* _What the task asks_: Your response should contain each line of the data that includes "will".

* _Source material_:
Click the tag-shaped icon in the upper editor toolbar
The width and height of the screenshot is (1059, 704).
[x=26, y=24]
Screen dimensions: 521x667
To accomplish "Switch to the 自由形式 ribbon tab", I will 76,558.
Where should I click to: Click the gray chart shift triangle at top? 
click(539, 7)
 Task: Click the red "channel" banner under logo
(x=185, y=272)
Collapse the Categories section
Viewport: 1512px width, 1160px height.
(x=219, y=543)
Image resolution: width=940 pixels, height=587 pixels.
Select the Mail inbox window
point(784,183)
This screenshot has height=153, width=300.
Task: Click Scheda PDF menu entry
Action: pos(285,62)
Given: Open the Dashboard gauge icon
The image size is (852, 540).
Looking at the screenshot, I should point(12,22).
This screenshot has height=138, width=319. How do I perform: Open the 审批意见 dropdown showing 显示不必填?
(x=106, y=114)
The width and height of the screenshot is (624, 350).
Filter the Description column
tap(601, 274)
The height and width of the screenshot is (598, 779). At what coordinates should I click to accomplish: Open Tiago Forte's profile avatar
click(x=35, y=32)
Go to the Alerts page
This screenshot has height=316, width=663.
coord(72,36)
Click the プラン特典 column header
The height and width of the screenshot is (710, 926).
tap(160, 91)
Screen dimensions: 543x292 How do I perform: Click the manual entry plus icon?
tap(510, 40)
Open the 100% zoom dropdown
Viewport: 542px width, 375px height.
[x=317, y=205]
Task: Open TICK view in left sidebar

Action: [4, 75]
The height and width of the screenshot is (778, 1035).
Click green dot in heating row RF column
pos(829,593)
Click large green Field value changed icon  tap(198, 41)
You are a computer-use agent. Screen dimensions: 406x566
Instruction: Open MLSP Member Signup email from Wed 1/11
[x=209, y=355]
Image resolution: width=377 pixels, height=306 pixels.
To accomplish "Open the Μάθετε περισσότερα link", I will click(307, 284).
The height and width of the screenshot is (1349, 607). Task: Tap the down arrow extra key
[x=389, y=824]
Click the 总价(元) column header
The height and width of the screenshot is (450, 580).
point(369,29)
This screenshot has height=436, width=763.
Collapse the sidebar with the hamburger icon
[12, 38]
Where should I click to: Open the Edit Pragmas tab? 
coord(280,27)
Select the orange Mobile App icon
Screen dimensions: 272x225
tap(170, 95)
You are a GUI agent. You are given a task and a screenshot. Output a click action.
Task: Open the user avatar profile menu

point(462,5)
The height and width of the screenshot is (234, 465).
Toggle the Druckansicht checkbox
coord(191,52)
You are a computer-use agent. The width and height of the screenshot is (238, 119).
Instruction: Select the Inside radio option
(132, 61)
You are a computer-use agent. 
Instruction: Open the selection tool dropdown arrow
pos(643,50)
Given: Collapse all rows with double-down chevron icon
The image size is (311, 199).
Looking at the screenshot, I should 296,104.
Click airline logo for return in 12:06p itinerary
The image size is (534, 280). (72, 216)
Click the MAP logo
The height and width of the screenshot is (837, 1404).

* _Completed exercise_:
To accomplish "Switch to the 自由形式 ribbon tab", I will 76,558.
To accomplish "Open the Μάθετε περισσότερα link", I will click(307, 284).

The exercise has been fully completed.